Ipilimumab plus sargramostim vs ipilimumab alone for treatment of metastatic melanoma: A randomized clinical trial

IMPORTANCE Cytotoxic T-lymphocyte-associated antigen 4 (CTLA-4) blockade with ipilimumab prolongs survival in patients with metastatic melanoma. CTLA-4 blockade and granulocyte-macrophage colony-stimulating factor (GM-CSF)-secreting tumor vaccine combinations demonstrate therapeutic synergy in preclinical models. A key unanswered question is whether systemic GM-CSF (sargramostim) enhances CTLA-4 blockade.

OBJECTIVE To compare the effect of ipilimumab plus sargramostim vs ipilimumab alone on overall survival (OS) in patients with metastatic melanoma.

DESIGN, SETTING, AND PARTICIPANTS The Eastern Cooperative Oncology Group (ECOG) conducted a US-based phase 2 randomized clinical trial from December 28, 2010, until July 28, 2011, of patients (N = 245) with unresectable stage III or IV melanoma, at least 1 prior therapy, no central nervous system metastases, and ECOG performance status of 0 or 1.

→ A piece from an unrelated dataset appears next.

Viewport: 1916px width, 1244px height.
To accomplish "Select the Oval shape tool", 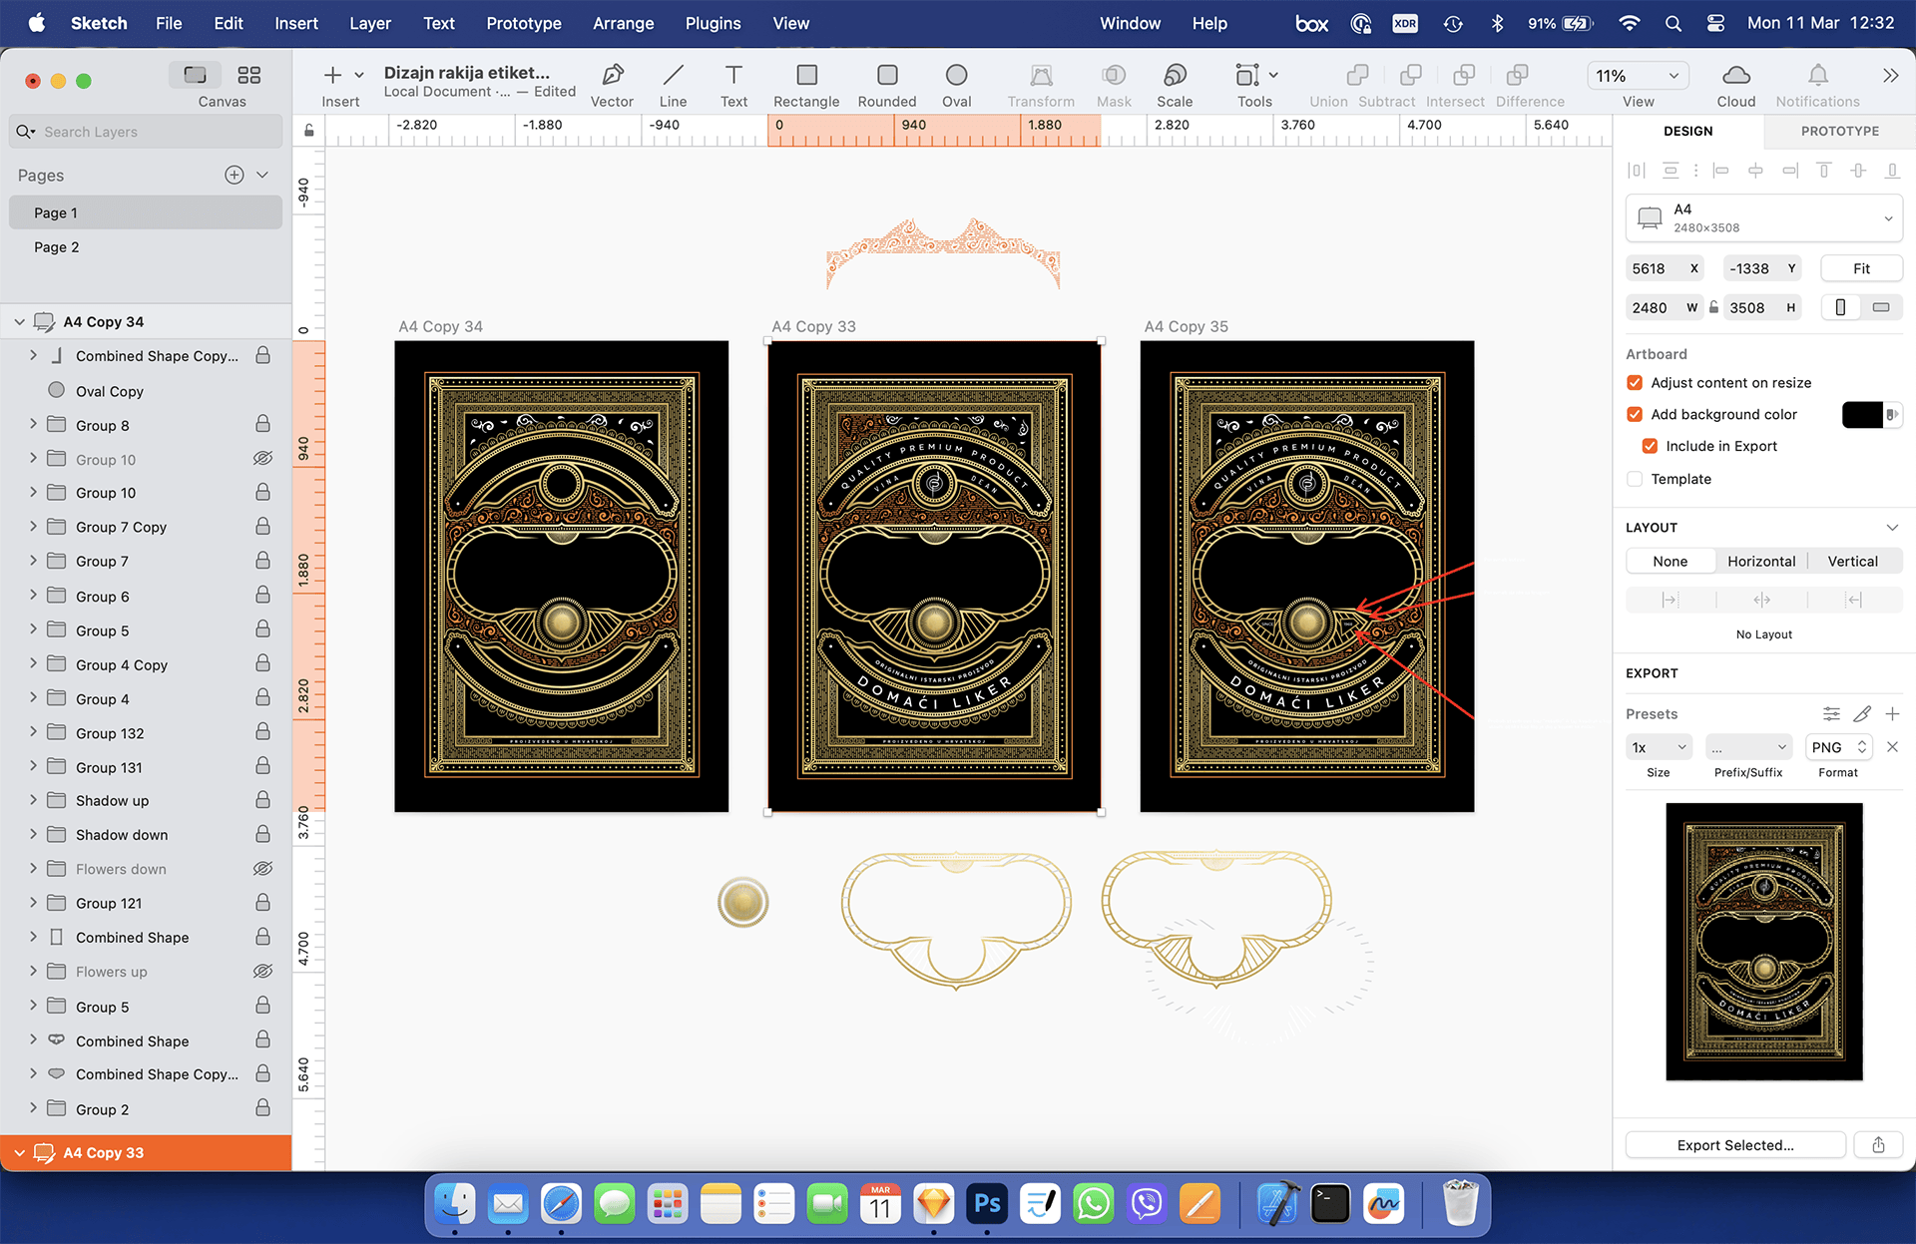I will (x=956, y=76).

INTERVENTIONS Patients were randomized to receive ipilimumab, 10 mg/kg, intravenously on day 1 plus sargramostim, 250 μg subcutaneously, on days 1 to 14 of a 21-day cycle (n = 123) vs ipilimumab alone (n = 122). Ipilimumab treatment included induction for 4 cycles followed by maintenance every fourth cycle.

MAIN OUTCOMES AND MEASURES Primary end point: comparison of length of OS. Secondary end point: progression-free survival (PFS), response rate, safety, and tolerability.

RESULTS Median follow-up was 13.3 months (range, 0.03-19.9). As of December 2012, median OS and 1-year survival for the ipilimumab plus sargramostim group vs ipilimumab alone were significantly different. (Table Presented).

CONCLUSION AND RELEVANCE Among patients with unresectable stage III or IV melanoma, treatment with ipilimumab plus sargramostim vs ipilimumab alone resulted in longer OS and lower toxicity, but nodifference in PFS. These findings require confirmation in larger studies with longer follow-up.